INSTRUCTIONS FOR THE TASK
Please restate all of the records word for word, setting the pictures aside.

····················

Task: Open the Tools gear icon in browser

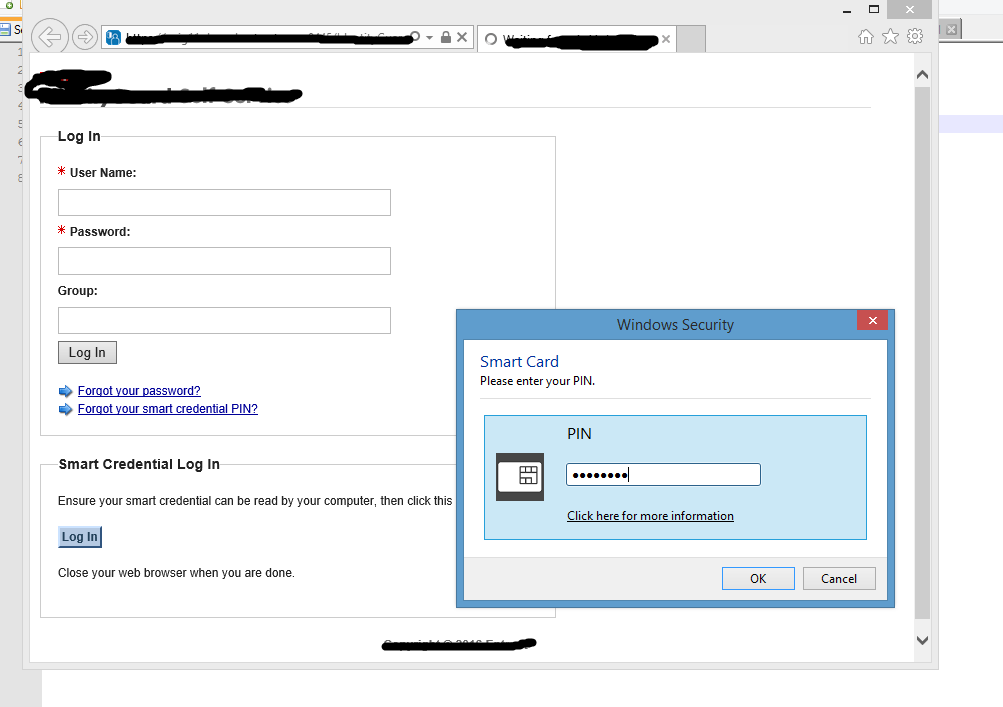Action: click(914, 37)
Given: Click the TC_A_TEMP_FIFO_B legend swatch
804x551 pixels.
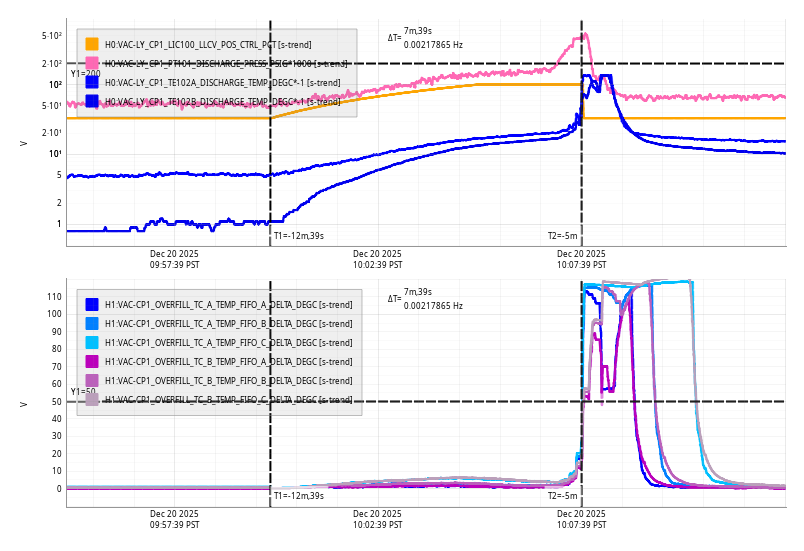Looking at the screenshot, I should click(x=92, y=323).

····················

WRITTEN ANSWER
Task: Open the Tools gear icon in browser

Action: click(914, 37)
Given: Click the TC_A_TEMP_FIFO_B legend swatch
804x551 pixels.
Looking at the screenshot, I should click(x=92, y=323).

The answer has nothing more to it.